*KUTIPAN TULISAN*.
· · · · ·
UPAYA MENGHIDUPKAN QOLBU
UPAYA MENGHIDUPKAN QOLBU
Kalau ada satu keberuntungan bagi manusia dibanding dengan hewan, maka itu
adalah bahwa manusia memiliki kesempatan untuk ma’rifat (kesanggupan mengenal
Allah). Kesanggupan ini dikaruniakan Allah karena manusia memiliki akal dan yang
terutama sekali hati nurani. Inilah karunia Allah yang sangat besar bagi
manusia.
Orang-orang yang hatinya benar-benar berfungsi akan berhasil mengenali dirinya
dan pada akhirnya akan berhasil pula mengenali Tuhannya. Tidak ada kekayaan
termahal dalam hidup ini, kecuali keberhasilan mengenali diri dan Tuhannya.
Karenanya, siapapun yang tidak bersungguh-sungguh menghidupkan hati nuraninya,
dia akan jahil, akan bodoh, baik dalam mengenal dirinya sendiri, lebih-lebih lagi
dalam mengenal Allah Azza wa Jalla, Zat yang telah menyempurnakan kejadiannya
dan pula mengurus tubuhnya lebih daripada apa yang bisa ia lakukan terhadap
dirinya sendiri.
Orang-orang yang sepanjang hidupnya tidak pernah mampu mengenal dirinya dengan
baik, tidak akan tahu harus bagaimana menyikapi hidup ini, tidak akan tahu
indahnya hidup. Demikian pun, karena tidak mengenal Tuhannya, maka hampir dapat
dipastikan kalau yang dikenalnya hanyalah dunia ini saja, dan itu pun sebagian
kecil belaka.
· · · · ·
*DATA YANG DIBERIKAN*.

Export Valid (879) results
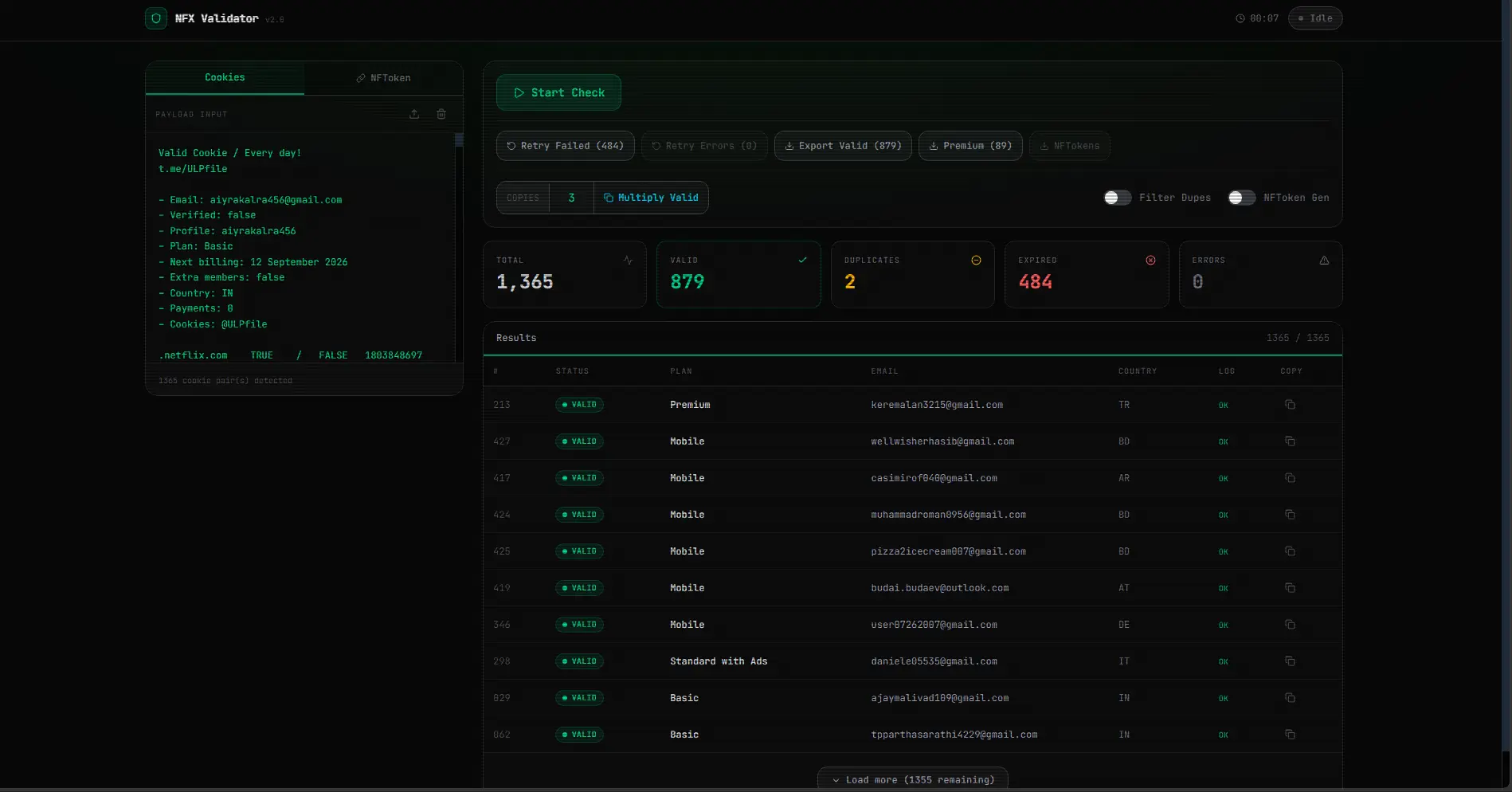The image size is (1512, 792). click(843, 146)
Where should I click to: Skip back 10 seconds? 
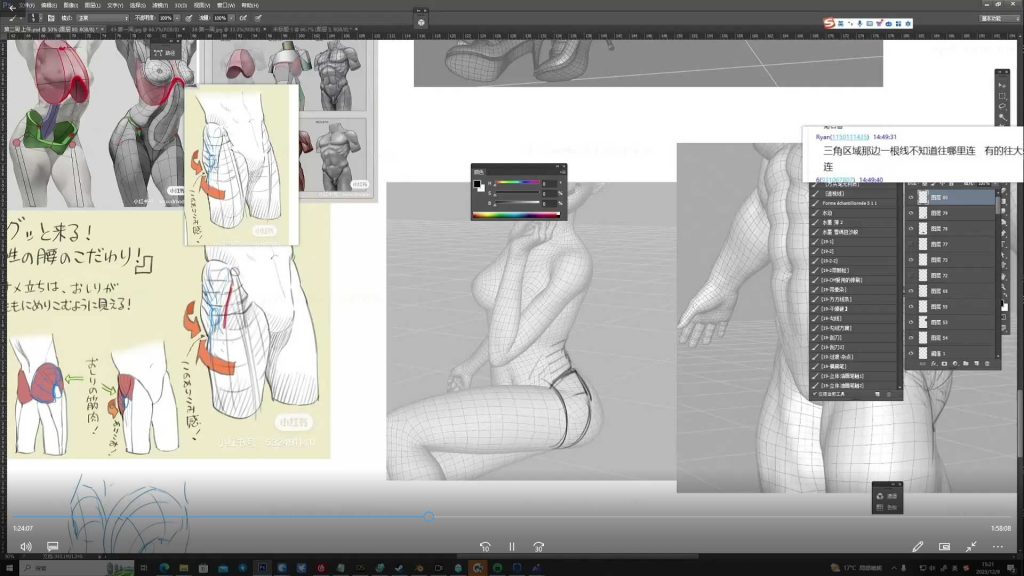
· · · · ·
*TUGAS YANG DIKERJAKAN*.
A) Dalam tulisan tentang menghidupkan qolbu, ma'rifat diartikan sebagai kesanggupan apa?
B) Tuliskan ulang tanpa mengubah apa pun bagian tulisan tentang menghidupkan qolbu yang dibuka dengan kata-kata "Orang-orang yang hatinya" dan ditutup dengan "dirinya sendiri.".
C) Teruskan tulisan tentang upaya menghidupkan qolbu, mulai setelah kalimat terakhirnya.

*JAWABAN AKHIR*.
A) Kesanggupan mengenal Allah.

B)
Orang-orang yang hatinya benar-benar berfungsi akan berhasil mengenali dirinya
dan pada akhirnya akan berhasil pula mengenali Tuhannya. Tidak ada kekayaan
termahal dalam hidup ini, kecuali keberhasilan mengenali diri dan Tuhannya.
Karenanya, siapapun yang tidak bersungguh-sungguh menghidupkan hati nuraninya,
dia akan jahil, akan bodoh, baik dalam mengenal dirinya sendiri, lebih-lebih lagi
dalam mengenal Allah Azza wa Jalla, Zat yang telah menyempurnakan kejadiannya
dan pula mengurus tubuhnya lebih daripada apa yang bisa ia lakukan terhadap
dirinya sendiri.

C)
Akibatnya, semua kalkulasi perbuatannya, tidak bisa tidak, hanya diukur oleh
aksesoris keduniaan belaka. Dia menghargai orang semata-mata karena orang
tersebut tinggi pangkat, jabatan, dan kedudukannya, ataupun banyak hartanya. Demikian
pula dirinya sendiri merasa berharga di mata orang, itu karena ia merasa
memiliki kelebihan duniawi dibandingkan dengan orang lain. Adapun dalam perkara
harta, gelar, pangkat, dan kedudukan itu sendiri, ia tidak akan mempedulikan
dari mana datangnya dan kemana perginya karena yang penting baginya adalah ada
dan tiadanya.
Sebagian besar orang ternyata tidak mempunyai cukup waktu dan kesungguhan untuk
bisa mengenali hati nuraninya sendiri. Akibatnya, menjadi tidak sadar, apa yang
harus dilakukan di dalam kehidupan dunia yang serba singkat ini. Sayang sekali,
hati nurani itu - berbeda dengan dunia - tidak bisa dilihat dan diraba. Kendatipun
demikian, kita hendaknya sadar bahwa hatilah pusat segala kesejukan dan
keindahan dalam hidup ini.
Seorang ibu yang tengah mengandung ternyata mampu menjalani hari-harinya dengan
sabar, padahal jelas secara duniawi tidak menguntungkan apapun. Yang ada malah
berat melangkah, sakit, lelah, mual. Walaupun demikian, semua itu toh tidak
membuat sang ibu berbuat aniaya terhadap jabang bayi yang dikandungnya.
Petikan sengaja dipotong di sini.